Gerçek olmaktan çok bir umut gibi denizin üstünde parlayanı gören, ağaçlara, gökyüzüne bakan, gördüklerini hayatın simgeledikleriyle birleştiren Harry, Liam’a anlattıklarını bize de duyuruyor. Biraz yavaşla diyor, izle, izledikçe öğren, gözlemlediklerin yaşama sevincin, nefesin ve ritmin olsun. Şikayet ettiklerin, yapmak zorunda hissettiklerin, başarmakla yükümlü oldukların hayatın tutkusu değil. Amaç gördüklerin, mükemmelleştirerek ulaşmaya çalıştıkların hesaplayabileceğin mutluluklar. Hayat yarış çizgisi değil ki arkana bakmadan, durmadan, dinlenmeden koşasın. Hakiki ve kalıcı olan, bir kenara attığın küçücük detaylar; dünyevi gördüklerinin dışında kalanlar, minik bir kutuya sığan fotoğraflar, her akşam rüyanda görmeyi umut ettiğin kısacık ânlar, bir külahın ucunda erimeden tadına varacağın sevinçler, gülümseyerek hatırlayacağın arkadaşlar, bir yerlerde kulağına çalınan şarkılar, bütün dünyaymış gibi olan kalabalığın arasından görülen güneş, ağaçlar, gökyüzü… Aklın ve ruhun seni ifade eden ve anlatan; öyleyse kendini suçlamadan, yargılamadan, öz benliğini kirletmeden ilerle. Katılacağın her yarış gördüklerin, deneyimlediklerin ve öğrendiklerinle seni arındıran, büyüten, ilerleten olsun. Her düştüğünde elinden tutacağın, koruyacağın, olgunlaştıracağın kendinsin, sensin!
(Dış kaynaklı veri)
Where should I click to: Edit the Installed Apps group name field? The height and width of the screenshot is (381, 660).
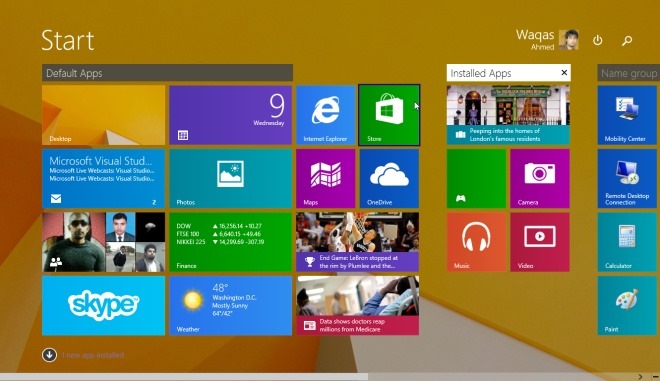[x=503, y=73]
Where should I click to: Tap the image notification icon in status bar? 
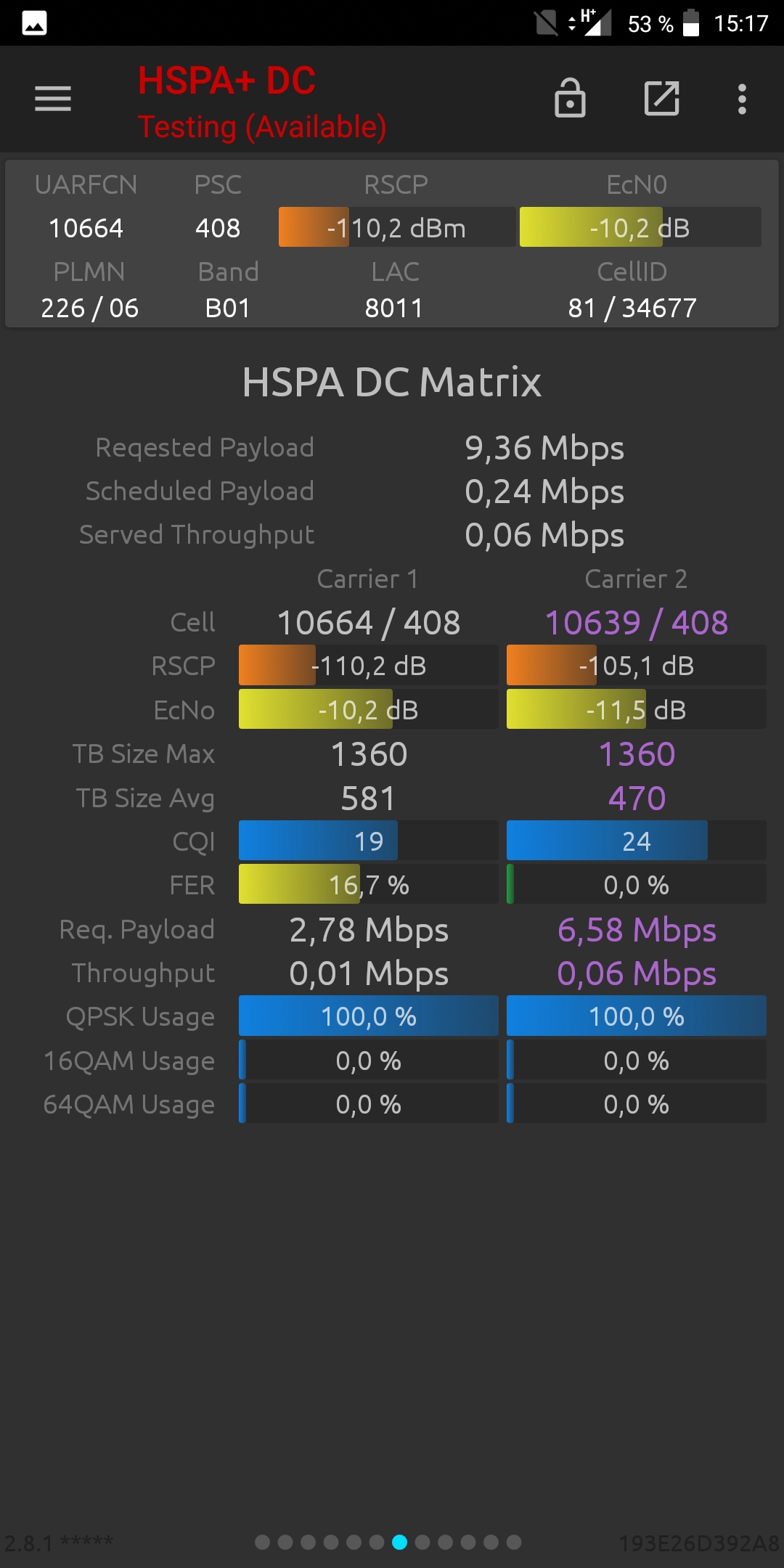(34, 23)
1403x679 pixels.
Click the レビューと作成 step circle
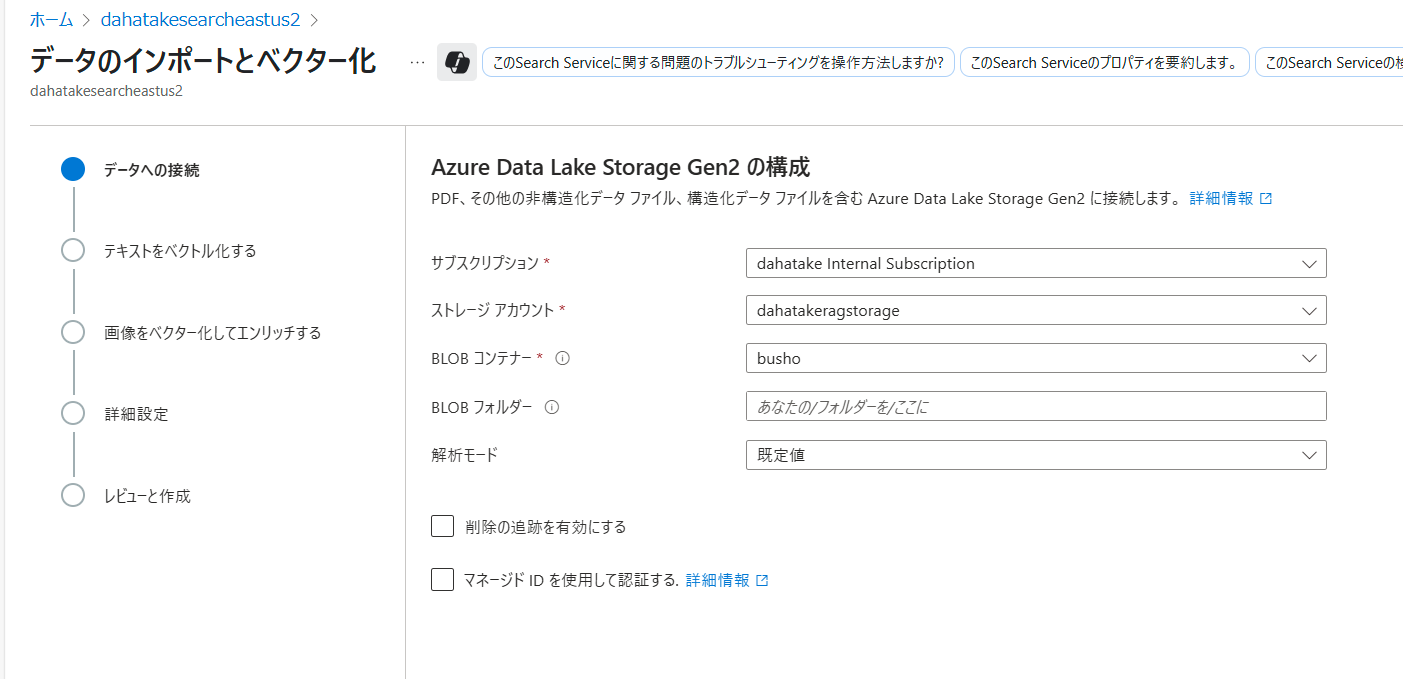(x=73, y=495)
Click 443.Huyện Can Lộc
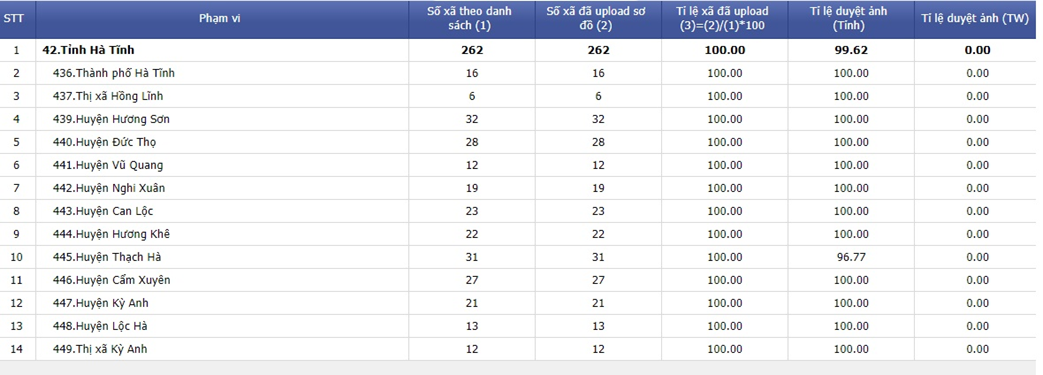The height and width of the screenshot is (375, 1043). [x=103, y=211]
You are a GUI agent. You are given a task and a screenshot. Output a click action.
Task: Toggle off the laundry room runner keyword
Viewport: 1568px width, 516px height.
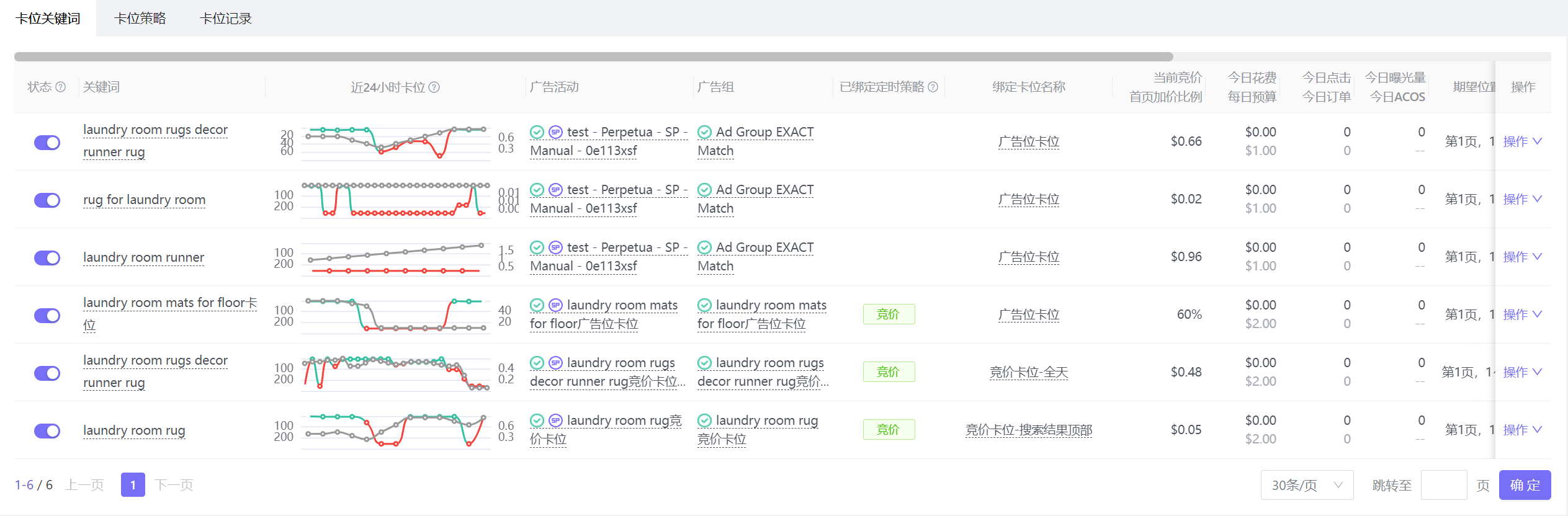[47, 257]
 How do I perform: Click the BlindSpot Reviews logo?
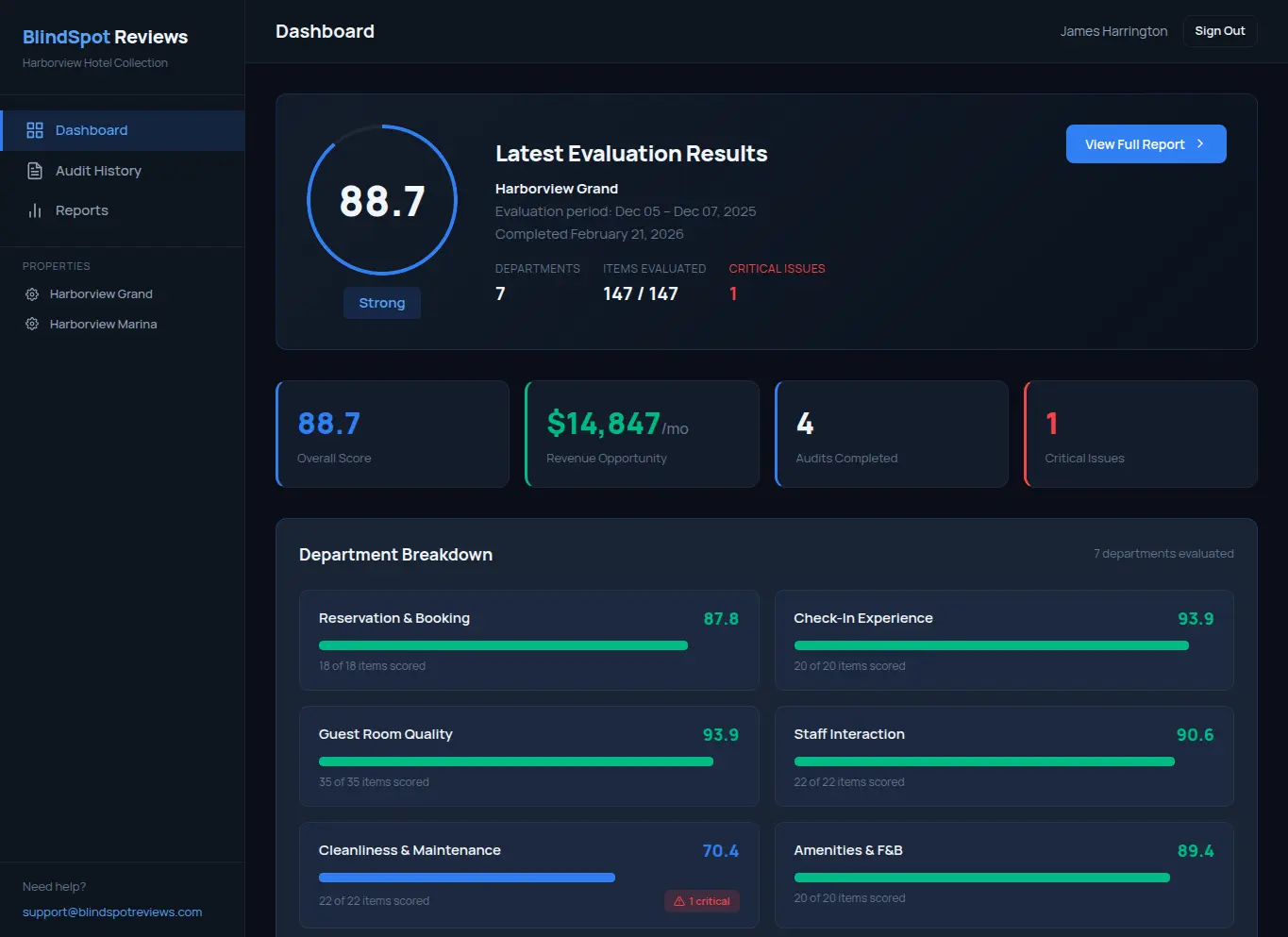[x=105, y=37]
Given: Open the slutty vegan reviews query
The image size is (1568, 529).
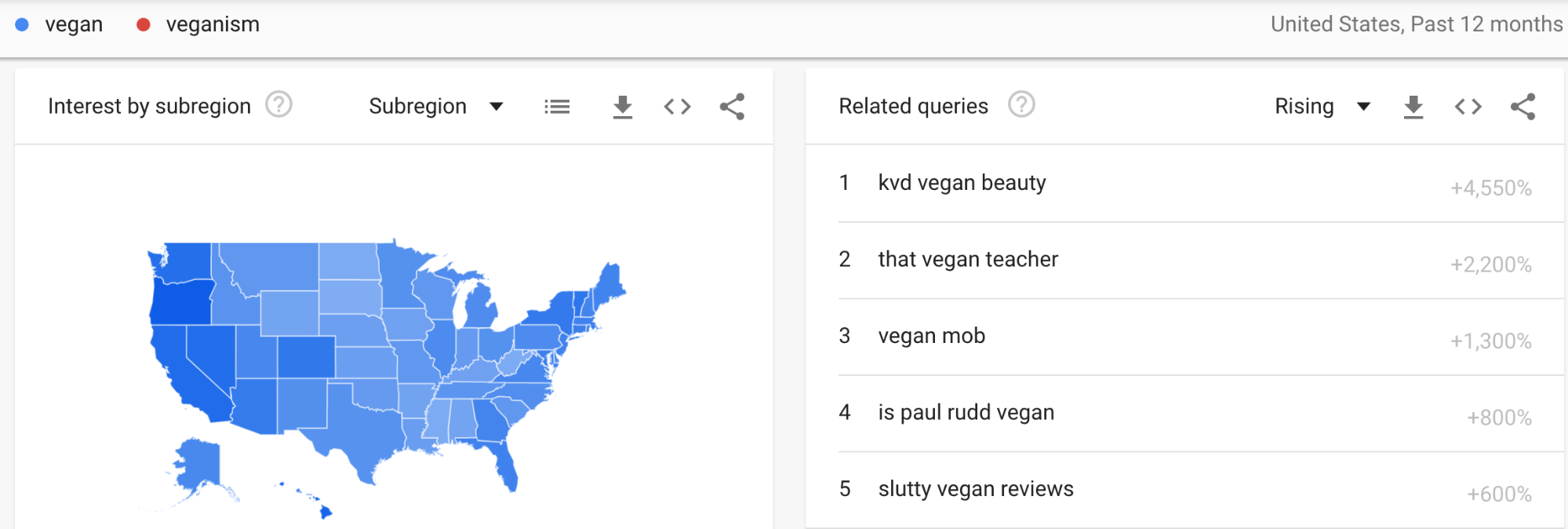Looking at the screenshot, I should point(1184,489).
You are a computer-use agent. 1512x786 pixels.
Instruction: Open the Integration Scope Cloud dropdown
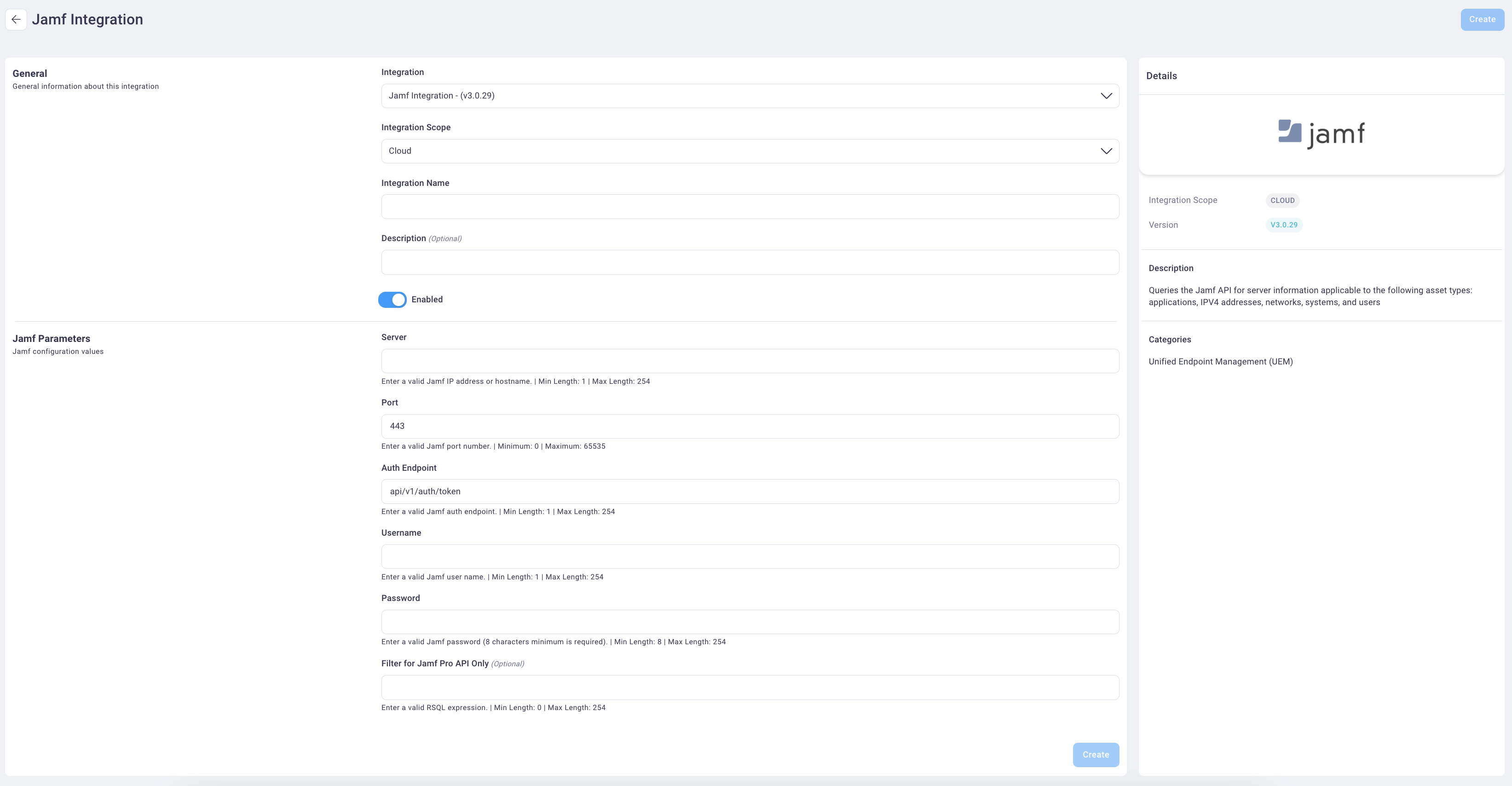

David Almond, Harry ile Liam’ın kısacık hikâyesini anlatırken biçim kaygısı gütmüyor. Anlatısının merkezine duyguları ifade edebilmeyi yerleştiriyor. Sembolleştirdikleri aracılığıyla yarattığı dünyada, doğal ve kendiliğinden, net ve dolayımsız şekilde, parçaları duygulanımlarla birleştirdiği bir bakış açısı sunuyor. Hayatla ölümü, yaşlılıkla çocukluğu insan denen varlığın temsil alanı olarak değil işaretlediklerine anlam vereceğimiz, bu işaretleri takip ederek öğrendiklerimizi içselleştireceğimiz yaşam uzamı olarak kurguluyor. Gelgelelim bu uzam, fotoğraflanan zamanların içinde büyüyor ve genişliyor. Dikte etmeden ve zorlamadan gerek çocuklar gerek yetişkinler için hayatla özdeşlik kuracakları, sanki bir şey anlatmıyormuş gibi hissettirip anlatısının zeminindeki derin kavrayışıyla deneyimle biçimlendirdiği ve çok şey anlattığı hayatın penceresini okurları için aralıyor.

“Görüyor musunuz,” diyor, “koşmaktan bahsetmek bile, koşmak kadar güçsüz düşürüyor artık insanı işte böyle.” Gülümsüyor.

Funda Dörtkaş – edebiyathaber.net (29 Haziran 2018)

* Cioran, E.M. (2011), “Çürümenin Kitabı”, İstanbul, Metis Yayınları.